(Stored items)
▼▼▼

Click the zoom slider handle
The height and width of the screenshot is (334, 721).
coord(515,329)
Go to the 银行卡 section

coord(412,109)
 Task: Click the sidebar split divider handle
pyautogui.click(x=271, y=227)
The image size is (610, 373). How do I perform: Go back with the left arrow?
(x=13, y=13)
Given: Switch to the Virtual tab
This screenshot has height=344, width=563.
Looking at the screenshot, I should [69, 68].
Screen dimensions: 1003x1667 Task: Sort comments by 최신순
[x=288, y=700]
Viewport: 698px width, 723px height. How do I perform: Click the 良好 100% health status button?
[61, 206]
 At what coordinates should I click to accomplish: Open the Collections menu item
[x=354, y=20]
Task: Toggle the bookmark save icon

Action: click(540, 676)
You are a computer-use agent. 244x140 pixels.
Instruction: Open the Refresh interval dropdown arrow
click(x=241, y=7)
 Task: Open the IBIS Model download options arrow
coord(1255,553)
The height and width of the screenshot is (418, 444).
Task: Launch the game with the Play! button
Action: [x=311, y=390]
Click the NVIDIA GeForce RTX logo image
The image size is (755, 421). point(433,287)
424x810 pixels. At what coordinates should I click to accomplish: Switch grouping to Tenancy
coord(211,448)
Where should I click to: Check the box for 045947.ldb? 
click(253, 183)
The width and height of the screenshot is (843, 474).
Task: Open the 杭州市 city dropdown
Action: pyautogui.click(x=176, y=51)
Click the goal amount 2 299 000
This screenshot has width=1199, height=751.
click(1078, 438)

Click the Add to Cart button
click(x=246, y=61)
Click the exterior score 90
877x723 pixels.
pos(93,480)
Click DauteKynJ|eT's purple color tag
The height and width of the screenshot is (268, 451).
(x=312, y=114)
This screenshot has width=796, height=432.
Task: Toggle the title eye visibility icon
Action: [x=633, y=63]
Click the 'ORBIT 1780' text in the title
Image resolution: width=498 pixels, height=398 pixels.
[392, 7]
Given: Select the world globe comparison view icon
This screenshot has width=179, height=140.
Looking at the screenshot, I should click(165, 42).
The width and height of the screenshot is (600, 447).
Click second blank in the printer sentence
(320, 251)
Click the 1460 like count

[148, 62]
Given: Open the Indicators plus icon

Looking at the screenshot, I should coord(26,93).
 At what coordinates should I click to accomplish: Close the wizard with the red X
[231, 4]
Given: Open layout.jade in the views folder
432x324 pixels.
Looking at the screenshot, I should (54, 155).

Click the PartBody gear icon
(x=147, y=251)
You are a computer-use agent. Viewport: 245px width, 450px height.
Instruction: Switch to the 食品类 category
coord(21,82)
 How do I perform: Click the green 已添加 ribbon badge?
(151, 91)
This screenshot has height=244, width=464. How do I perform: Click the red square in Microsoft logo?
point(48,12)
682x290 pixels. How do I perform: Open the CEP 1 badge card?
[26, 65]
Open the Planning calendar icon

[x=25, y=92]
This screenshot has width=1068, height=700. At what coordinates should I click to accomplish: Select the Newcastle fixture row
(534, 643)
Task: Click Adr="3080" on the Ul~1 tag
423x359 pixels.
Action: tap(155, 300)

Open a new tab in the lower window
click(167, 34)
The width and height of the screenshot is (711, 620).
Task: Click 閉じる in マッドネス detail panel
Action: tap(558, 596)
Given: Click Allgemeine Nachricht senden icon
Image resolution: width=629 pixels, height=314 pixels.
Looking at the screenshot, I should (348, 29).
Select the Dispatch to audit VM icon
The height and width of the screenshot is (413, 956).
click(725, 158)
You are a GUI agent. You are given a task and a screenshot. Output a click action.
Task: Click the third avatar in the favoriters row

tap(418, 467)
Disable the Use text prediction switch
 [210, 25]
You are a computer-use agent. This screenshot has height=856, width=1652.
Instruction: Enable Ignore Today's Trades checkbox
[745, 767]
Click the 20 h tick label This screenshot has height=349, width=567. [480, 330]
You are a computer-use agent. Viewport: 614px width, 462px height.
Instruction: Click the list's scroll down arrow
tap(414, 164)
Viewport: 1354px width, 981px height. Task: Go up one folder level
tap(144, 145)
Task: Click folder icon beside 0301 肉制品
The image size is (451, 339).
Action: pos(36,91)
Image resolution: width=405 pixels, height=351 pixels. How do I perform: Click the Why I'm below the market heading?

▲▲▲

§ **Assignment**
Every entry shown above should be transcribed without alteration.

§ **Answer**
Click the zoom slider handle
The height and width of the screenshot is (334, 721).
coord(515,329)
Go to the 银行卡 section

coord(412,109)
 Task: Click the sidebar split divider handle
pyautogui.click(x=271, y=227)
The image size is (610, 373). How do I perform: Go back with the left arrow?
(x=13, y=13)
Given: Switch to the Virtual tab
This screenshot has height=344, width=563.
Looking at the screenshot, I should [69, 68].
Screen dimensions: 1003x1667 Task: Sort comments by 최신순
[x=288, y=700]
Viewport: 698px width, 723px height. How do I perform: Click the 良好 100% health status button?
[61, 206]
 At what coordinates should I click to accomplish: Open the Collections menu item
[x=354, y=20]
Task: Toggle the bookmark save icon

Action: click(540, 676)
You are a computer-use agent. 244x140 pixels.
Instruction: Open the Refresh interval dropdown arrow
click(x=241, y=7)
 Task: Open the IBIS Model download options arrow
coord(1255,553)
The height and width of the screenshot is (418, 444).
Task: Launch the game with the Play! button
Action: [x=311, y=390]
Click the NVIDIA GeForce RTX logo image
The image size is (755, 421). point(433,287)
424x810 pixels. At what coordinates should I click to accomplish: Switch grouping to Tenancy
coord(211,448)
Where should I click to: Check the box for 045947.ldb? 
click(253, 183)
The width and height of the screenshot is (843, 474).
Task: Open the 杭州市 city dropdown
Action: pyautogui.click(x=176, y=51)
Click the goal amount 2 299 000
This screenshot has width=1199, height=751.
click(1078, 438)

Click the Add to Cart button
click(x=246, y=61)
Click the exterior score 90
877x723 pixels.
pos(93,480)
Click DauteKynJ|eT's purple color tag
The height and width of the screenshot is (268, 451).
(x=312, y=114)
This screenshot has width=796, height=432.
Task: Toggle the title eye visibility icon
Action: [x=633, y=63]
Click the 'ORBIT 1780' text in the title
Image resolution: width=498 pixels, height=398 pixels.
[392, 7]
Given: Select the world globe comparison view icon
This screenshot has width=179, height=140.
Looking at the screenshot, I should click(165, 42).
The width and height of the screenshot is (600, 447).
Click second blank in the printer sentence
(320, 251)
Click the 1460 like count

[148, 62]
Given: Open the Indicators plus icon

Looking at the screenshot, I should coord(26,93).
 At what coordinates should I click to accomplish: Close the wizard with the red X
[231, 4]
Given: Open layout.jade in the views folder
432x324 pixels.
Looking at the screenshot, I should (54, 155).

Click the PartBody gear icon
(x=147, y=251)
You are a computer-use agent. Viewport: 245px width, 450px height.
Instruction: Switch to the 食品类 category
coord(21,82)
 How do I perform: Click the green 已添加 ribbon badge?
(151, 91)
This screenshot has height=244, width=464. How do I perform: Click the red square in Microsoft logo?
point(48,12)
682x290 pixels. How do I perform: Open the CEP 1 badge card?
[26, 65]
Open the Planning calendar icon

[x=25, y=92]
This screenshot has width=1068, height=700. At what coordinates should I click to accomplish: Select the Newcastle fixture row
(534, 643)
Task: Click Adr="3080" on the Ul~1 tag
423x359 pixels.
Action: tap(155, 300)

Open a new tab in the lower window
click(167, 34)
The width and height of the screenshot is (711, 620).
Task: Click 閉じる in マッドネス detail panel
Action: tap(558, 596)
Given: Click Allgemeine Nachricht senden icon
Image resolution: width=629 pixels, height=314 pixels.
Looking at the screenshot, I should (348, 29).
Select the Dispatch to audit VM icon
The height and width of the screenshot is (413, 956).
click(725, 158)
You are a GUI agent. You are given a task and a screenshot. Output a click action.
Task: Click the third avatar in the favoriters row

tap(418, 467)
Disable the Use text prediction switch
 [210, 25]
You are a computer-use agent. This screenshot has height=856, width=1652.
Instruction: Enable Ignore Today's Trades checkbox
[745, 767]
Click the 20 h tick label This screenshot has height=349, width=567. [480, 330]
You are a computer-use agent. Viewport: 614px width, 462px height.
Instruction: Click the list's scroll down arrow
tap(414, 164)
Viewport: 1354px width, 981px height. Task: Go up one folder level
tap(144, 145)
Task: Click folder icon beside 0301 肉制品
The image size is (451, 339).
Action: pos(36,91)
Image resolution: width=405 pixels, height=351 pixels. How do I perform: Click the Why I'm below the market heading?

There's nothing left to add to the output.